Q: How seriously do you think Asean countries see the advantages and need to boost renewable energy investment? Are you seeing adoption of the right policies?

A: Currency devaluations, a doubling of thermal coal prices, double-digit annual renewable energy deflation and reduced willingness by Japan and South Korea to provide state-subsidised capital to support new coal-fired power plant build-outs all undermine the growth profile of thermal coal across South-east Asia.

To date, we have not seen any consistent, clear, sustained policy commitment towards renewables in South-east Asia. Energy security concerns, economics and expanding fossil fuel-driven current account deficits should push South-east Asia towards domestic renewables. This makes a shift to renewable energy inevitable.

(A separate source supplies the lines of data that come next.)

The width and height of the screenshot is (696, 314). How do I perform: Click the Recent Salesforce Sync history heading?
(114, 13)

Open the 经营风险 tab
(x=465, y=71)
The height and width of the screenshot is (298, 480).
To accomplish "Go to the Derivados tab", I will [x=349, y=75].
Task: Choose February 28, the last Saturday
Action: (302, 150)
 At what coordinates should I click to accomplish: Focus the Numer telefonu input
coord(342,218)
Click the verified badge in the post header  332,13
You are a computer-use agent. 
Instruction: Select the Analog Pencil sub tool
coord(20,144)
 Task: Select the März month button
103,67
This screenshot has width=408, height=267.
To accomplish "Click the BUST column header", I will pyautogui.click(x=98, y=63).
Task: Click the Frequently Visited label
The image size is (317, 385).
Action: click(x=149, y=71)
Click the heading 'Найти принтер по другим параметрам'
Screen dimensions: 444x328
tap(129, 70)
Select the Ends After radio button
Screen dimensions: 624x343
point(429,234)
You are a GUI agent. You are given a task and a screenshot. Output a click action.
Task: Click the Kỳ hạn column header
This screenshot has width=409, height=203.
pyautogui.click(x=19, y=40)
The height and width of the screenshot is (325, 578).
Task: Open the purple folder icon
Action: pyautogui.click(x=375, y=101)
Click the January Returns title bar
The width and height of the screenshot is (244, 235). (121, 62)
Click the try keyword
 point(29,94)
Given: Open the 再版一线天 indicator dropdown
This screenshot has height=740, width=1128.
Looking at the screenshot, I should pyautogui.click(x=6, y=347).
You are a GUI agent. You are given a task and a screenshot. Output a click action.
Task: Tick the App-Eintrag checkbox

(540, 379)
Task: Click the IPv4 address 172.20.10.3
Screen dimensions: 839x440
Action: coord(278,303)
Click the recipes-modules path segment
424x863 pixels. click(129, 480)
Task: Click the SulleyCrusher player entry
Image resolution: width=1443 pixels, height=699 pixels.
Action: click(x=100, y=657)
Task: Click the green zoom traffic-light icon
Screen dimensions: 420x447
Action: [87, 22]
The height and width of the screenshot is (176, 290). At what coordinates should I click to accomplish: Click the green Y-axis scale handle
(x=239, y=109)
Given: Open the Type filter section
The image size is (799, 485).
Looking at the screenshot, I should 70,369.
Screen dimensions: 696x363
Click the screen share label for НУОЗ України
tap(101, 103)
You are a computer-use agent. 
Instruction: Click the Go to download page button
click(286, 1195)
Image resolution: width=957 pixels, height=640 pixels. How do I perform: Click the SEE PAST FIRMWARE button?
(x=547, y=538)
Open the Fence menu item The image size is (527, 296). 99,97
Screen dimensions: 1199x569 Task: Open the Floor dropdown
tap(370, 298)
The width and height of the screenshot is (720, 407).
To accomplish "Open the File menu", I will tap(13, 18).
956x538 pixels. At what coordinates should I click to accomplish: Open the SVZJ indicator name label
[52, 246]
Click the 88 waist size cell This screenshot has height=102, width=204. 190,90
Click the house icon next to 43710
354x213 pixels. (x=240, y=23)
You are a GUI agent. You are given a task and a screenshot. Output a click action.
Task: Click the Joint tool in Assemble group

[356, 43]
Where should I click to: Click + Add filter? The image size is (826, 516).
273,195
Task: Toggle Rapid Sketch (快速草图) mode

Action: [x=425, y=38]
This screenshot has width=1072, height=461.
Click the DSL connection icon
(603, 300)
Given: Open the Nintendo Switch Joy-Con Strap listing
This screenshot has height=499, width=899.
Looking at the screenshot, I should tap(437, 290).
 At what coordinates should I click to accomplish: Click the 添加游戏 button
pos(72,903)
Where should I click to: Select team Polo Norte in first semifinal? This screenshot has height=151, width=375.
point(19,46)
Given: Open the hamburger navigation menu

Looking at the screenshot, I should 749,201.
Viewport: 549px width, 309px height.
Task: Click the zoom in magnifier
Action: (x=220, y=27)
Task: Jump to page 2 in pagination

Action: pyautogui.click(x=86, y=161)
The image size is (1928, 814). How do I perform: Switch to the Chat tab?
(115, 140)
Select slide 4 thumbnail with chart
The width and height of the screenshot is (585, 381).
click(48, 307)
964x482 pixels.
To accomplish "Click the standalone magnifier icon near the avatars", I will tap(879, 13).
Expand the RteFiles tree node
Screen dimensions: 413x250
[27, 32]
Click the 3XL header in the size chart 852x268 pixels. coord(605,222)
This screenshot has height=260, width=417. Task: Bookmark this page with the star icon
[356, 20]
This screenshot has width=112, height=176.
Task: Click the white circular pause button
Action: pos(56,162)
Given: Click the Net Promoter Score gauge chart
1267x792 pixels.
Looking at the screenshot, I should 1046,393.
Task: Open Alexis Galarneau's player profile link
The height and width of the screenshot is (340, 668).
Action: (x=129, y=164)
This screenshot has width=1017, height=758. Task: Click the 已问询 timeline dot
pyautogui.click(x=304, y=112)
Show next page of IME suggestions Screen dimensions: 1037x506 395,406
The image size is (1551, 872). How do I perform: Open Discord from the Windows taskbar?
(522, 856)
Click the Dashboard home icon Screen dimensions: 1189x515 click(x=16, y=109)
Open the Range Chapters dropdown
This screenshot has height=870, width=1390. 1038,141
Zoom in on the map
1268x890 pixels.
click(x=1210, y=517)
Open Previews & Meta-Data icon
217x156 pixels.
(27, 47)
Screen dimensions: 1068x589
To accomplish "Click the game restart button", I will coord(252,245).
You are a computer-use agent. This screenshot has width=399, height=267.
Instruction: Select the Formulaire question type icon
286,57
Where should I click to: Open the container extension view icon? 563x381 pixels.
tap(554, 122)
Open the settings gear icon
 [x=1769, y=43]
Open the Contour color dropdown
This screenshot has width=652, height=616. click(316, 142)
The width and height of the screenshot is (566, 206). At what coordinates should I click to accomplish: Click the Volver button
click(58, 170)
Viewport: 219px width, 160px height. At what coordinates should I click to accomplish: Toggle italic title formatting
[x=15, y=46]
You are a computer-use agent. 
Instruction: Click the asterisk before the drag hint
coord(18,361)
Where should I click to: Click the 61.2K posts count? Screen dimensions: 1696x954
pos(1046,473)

South-east Asia has been a laggard, but with developments in Japan, South Korea, Taiwan and India during 2018 all illustrating the magnitude of shift achievable, IEEFA expects South-east Asia to dramatically accelerate renewable energy deployments over the coming decade. This can be materially assisted by the adoption of the right policies.

 
 

Q: Also, what else needs to be done to enable greater renewable energy investment in the region?

A: So far, we have not seen the use of transparent reverse auction tendering in South-east Asia. India has proven this model, achieving a price reduction of 50 per cent for wind and solar since 2016. Transparent reverse auctions dramatically reduce the scope for corruption. Once this deflation is proven in the local context, finance for new coal-fired power plants is likely to evaporate.

Q: Would you say renewables have finally reached a tipping point in Asean in terms of being a much more attractive alternative to meet the region's energy security needs?

A: They are approaching a tipping point in South-east Asia. Renewable energy is not there yet, but it is rapidly approaching. And India has shown that once renewable energy reaches grid parity, the deflation doesn't just stop. Renewable energy in India is now 20 per cent below domestic coal-fired power costs, and half the cost of imported coal-fired power.

This makes the coal versus renewable energy fight very one-sided. Renewable energy has a zero marginal cost of production, so once built it will invariably win the fight. That time is rapidly approaching for South-east Asia, with all the associated benefits of decarbonisation and reduced air and water pollution, improved energy security and reduced current account deficits.